Daily drawing practice registering body sensations
Extract from thesis I wrote in 2017 entitled “PRACTICING RELATIONALITY: How to put theory into practice through the encounter with process work, practice-led research and an enquiry into feminist epistemologies”:
Donna Haraway asserts that to ‘stay with the trouble’, staying with complexity and difficulty, which can often be disturbing, is necessary in order to develop the ability to respond during these troubling and mixed-up times. Entangled matters are complicated and troubling and take time and practice to understand, especially when fundamentally unentangled conceptualisations of being have become such a habit. When this is the case, the rigour involved in developing capacities for a relational outlook calls for practices with which to embody and experience on a personal level the entanglement of being, so as to explore in further depth the implications and possibilities of an entangled conception of ‘the world’.

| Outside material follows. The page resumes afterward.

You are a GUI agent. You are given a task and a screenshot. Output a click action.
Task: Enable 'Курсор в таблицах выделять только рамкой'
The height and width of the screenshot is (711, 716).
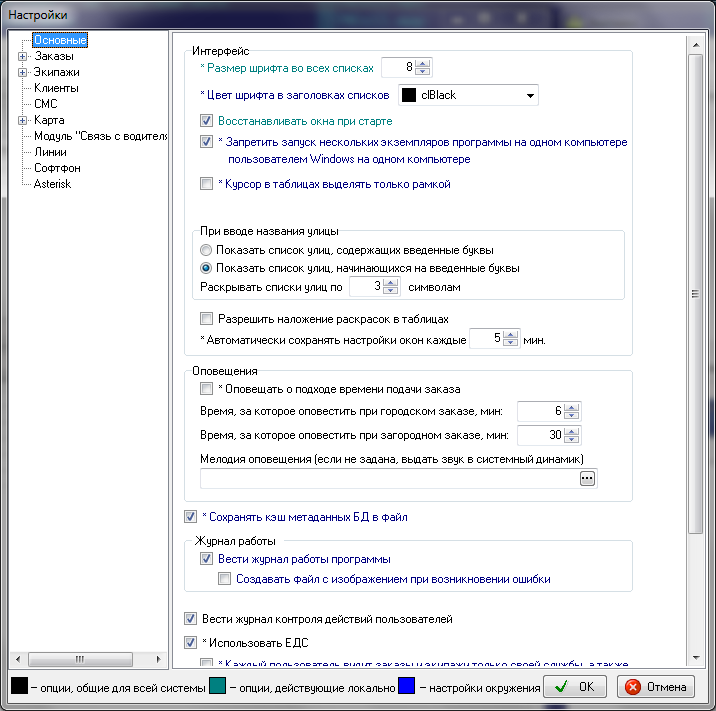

The practices within process work constitute an approach deeming ideas of entanglement and interrelation as fundamentally inseparable from the complex, diverse and multi-layered dynamics of being shaping experience. Staying with the personal experience, particularly when tensions arise, is often uncomfortable, unpredictable, confusing and troubling. According to the process work approach, these complex dynamics provide important information on the movement of processes within an individual or a group. These are imperative for developing a multifaceted understanding based on experiencing the interrelation between the personal and the systemic. Such an understanding has the potential to support the development of sustainable relationships and to bring the diversity of modes of being into awareness and dialogue. Bringing this way of thinking into conversation with Haraway, process work practices can be seen as demonstrating and supporting the task of “learning to be truly present” and “making kin lines of inventive connection.”1
Process work is one example of a methodological framework taking on the task of becoming capable in engaging with the affective realm that, according to Gilbert Simondon, mediates between the levels of preindividual and transindividual experience. Taking seriously modes of being long deemed irrelevant and unreliable in Western knowledge-practices, this approach is akin to feminist discourses advocating for embodied strategies expressing the “unity of thinking and being, the indivisible connection of mind and body,” asserting that “all knowledge rests on libidinal, that is to say affective and corporeal grounds.”2 Rosi Braidotti describes this as a project with the philosophical premise of developing a different kind of subjectivity, not one of individualism, but that of the multiple.
Adrienne Rich writes:
“Masculine intellectual systems are inadequate because they lack the wholeness that female consciousness, excluded from contributing to them, could provide. In taking the “otherness” of the “second” sex for granted, these systems are erected on an essential intellectual fault. Truly to liberate women, then, means to change thinking itself: to reintegrate what has been named the unconscious, the subjective, the emotional with the structural, the rational, the intellectual.”3
I would extend this statement to include intersectional knowledge-practices and modes of being that are not only defined by (cis) conceptions of gender, while holding the importance of acknowledging the suppression of women through the historical institutionalisation of sexual difference.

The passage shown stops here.